Primary care physicians are an important resource for rural health care. But the distribution of physicians remains skewed toward urban areas: rural America has 20% of the nation’s population, but less than 11% of its physicians.3 This imbalance has become worse over time. In 1980, the percentage of physicians practicing in non-metropolitan counties was 13.6%, but it had fallen to 12% by 1990. The total supply of patient care physicians grew by 24.3% between 1990 and 1997, but by only 11.1% in non-metropolitan areas.
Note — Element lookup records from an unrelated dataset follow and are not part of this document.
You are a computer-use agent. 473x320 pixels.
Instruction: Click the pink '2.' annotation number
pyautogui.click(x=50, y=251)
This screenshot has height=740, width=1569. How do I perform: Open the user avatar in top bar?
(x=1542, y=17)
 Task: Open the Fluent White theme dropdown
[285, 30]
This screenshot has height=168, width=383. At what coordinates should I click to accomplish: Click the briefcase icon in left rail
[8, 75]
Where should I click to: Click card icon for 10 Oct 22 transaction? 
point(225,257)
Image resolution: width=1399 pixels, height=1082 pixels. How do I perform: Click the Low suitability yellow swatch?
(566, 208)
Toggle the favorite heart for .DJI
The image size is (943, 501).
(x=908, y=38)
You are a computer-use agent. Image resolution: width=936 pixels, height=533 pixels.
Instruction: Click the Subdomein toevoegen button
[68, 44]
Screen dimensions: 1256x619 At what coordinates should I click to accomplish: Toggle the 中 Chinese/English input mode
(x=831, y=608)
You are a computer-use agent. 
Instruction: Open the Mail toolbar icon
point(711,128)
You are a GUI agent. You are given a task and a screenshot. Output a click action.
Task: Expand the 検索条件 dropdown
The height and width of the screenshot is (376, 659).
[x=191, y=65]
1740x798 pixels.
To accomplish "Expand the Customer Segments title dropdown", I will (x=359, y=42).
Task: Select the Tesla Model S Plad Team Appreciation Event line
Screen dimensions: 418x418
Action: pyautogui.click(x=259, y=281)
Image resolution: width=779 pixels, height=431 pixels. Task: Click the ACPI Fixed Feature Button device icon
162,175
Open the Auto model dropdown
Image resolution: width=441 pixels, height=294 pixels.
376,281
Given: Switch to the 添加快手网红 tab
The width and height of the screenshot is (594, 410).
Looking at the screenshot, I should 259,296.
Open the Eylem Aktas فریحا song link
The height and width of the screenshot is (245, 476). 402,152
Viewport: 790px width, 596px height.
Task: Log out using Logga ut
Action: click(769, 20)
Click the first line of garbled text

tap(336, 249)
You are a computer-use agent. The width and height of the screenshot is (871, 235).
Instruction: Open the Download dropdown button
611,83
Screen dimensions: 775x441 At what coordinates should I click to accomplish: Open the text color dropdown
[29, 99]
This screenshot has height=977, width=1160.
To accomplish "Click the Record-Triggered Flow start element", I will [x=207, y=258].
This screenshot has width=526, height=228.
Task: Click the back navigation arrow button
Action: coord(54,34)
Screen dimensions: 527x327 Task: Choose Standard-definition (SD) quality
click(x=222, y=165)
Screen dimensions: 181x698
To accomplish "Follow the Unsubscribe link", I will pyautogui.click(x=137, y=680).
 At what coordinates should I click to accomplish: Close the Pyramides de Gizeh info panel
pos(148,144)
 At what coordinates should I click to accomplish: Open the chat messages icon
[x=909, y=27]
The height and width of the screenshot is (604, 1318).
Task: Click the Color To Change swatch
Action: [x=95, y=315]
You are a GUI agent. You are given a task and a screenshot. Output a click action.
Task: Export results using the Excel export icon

The programs that attempt to address the distribution of professional resources and support direct care have been successful up to a point, but they run against a tide of stronger forces that draw capital, people, and services into central places—the cities—and away from rural areas. In a sense, the imbalance of health care resources between rural America and the remainder of the nation is a “condition.” That is, it is a persistent characteristic of the system. We describe it, however, as a “problem,” which should, as John Kingdon explains in his classic work on policy, attack solutions, even from what he calls the policy “garbage can.”4
The trouble is that these solutions address the symptoms rather than the fundamental causes of rural disparities. More than one commentator has noted that the United States does not even have a “rural policy,” much less a rural health care policy.5 But only a comprehensive policy, one that links health care resource distribution with underlying economic forces and overall economic planning, can deflect or reverse the factors that cause the imbalance. But the United States has no such policy, a fact that individual states are learning as they attempt to bring the rural regions into the twenty-first century.